For the bitter bleakness and the unerring accuracy of the images, In Flagrante has been described as ‘the most important book of English photography from the 1980s.’ I was particularly taken by the set of photos of miserable English people from the 70s and 80s on various English beaches, at Whitley Bay, and so on. Narrow lives, no expectations, the quiet misery of the English working classes. They’ve come to the seaside for a break, for a ‘holiday’ and none of them know what to do there. Images of a nation at a loss what to do with the land it finds itself in.

Revolt

Respect goes to the tribes of young people who forged ways of rebelling against the poverty and low to zero expectations of their environment. In Flagrante contains a surprising number of photos of young punks who took the form to baroque extremes long after it was abandoned in London. There are lots of shots of the Angelic Upstarts of all bands, playing sweaty punk gigs in Gateshead. In fact the gallery shop has a music paper-size fanzine-style publication entirely full of shots he did of sweaty punk gigs in the mid-80s. ‘We’re the future, your future.’

The Station, Gateshead, 1985 © Chris Killip Photography Trust. All images courtesy Martin Parr Foundation

America 1991

What happened to Killip after that? America. I was disappointed to read that in 1991 he was invited to be a Visiting Lecturer at the Department of Visual and Environmental Studies in Harvard University. In 1994 he was made a tenured professor and was department chair from 1994 to 1998. He only retired from Harvard in 2017. Well, no doubt taking the Yankee dollar was the right move for him, but it meant the abrupt end of the sequence of breath-taking portfolio projects which had begun in 1970.

Summary

Killip’s oeuvre represents not only an invaluable document of social history 1970 to 1985 and, as such, a blistering indictment of an incompetent, uncaring, bewilderingly lost society – but it is also a testament to love and the redeeming possibilities of art.

The compassion and humanity of his work is embodied in its closeness and intimacy with its subjects, not the fake intimacy of eroticism, but being right there with poor suffering humanity; right up close as the dirty kids play in their abandoned playgrounds, the dispirited losers chain-smoke in a wretched bingo hall, an old lady loses the will to live in a vandalised bus shelter, bored young men sniff glue in a remote fishing town, and lost children spend all day every day clambering over filthy mounds of coal to help their mums and dads scrape a flimsy living The poetry is in the pity.
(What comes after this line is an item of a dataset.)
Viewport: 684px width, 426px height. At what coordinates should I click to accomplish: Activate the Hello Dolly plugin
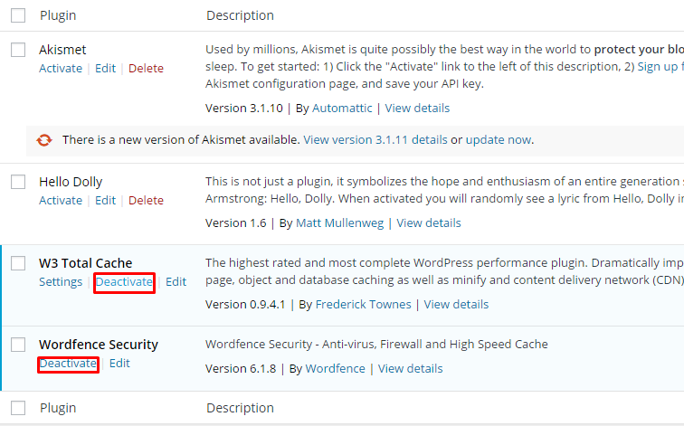pos(61,201)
Youth on wall, Jarrow, Tyneside, 1975 © Chris Killip Photography Trust. All images courtesy Martin Parr Foundation

Levelling up

In the 50 years since Killip took these photos generations of politicians have come and gone, promising to narrow the North-South Divide and level up the whole country. All bollocks. Life expectancy for babies born in the North-East, like per household income, remain stubbornly below the national average. Pathetic, isn’t it. What a sorry excuse for a country.

Go and see this marvellous, searing, heart-rending exhibition.